(Data extracts)

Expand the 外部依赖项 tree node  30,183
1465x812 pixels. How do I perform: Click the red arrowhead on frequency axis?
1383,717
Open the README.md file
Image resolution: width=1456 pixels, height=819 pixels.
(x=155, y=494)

(End Data extracts)

Try it:
Go through the listing above and repeat all of it exactly.

Output for this task:
Expand the 外部依赖项 tree node  30,183
1465x812 pixels. How do I perform: Click the red arrowhead on frequency axis?
1383,717
Open the README.md file
Image resolution: width=1456 pixels, height=819 pixels.
(x=155, y=494)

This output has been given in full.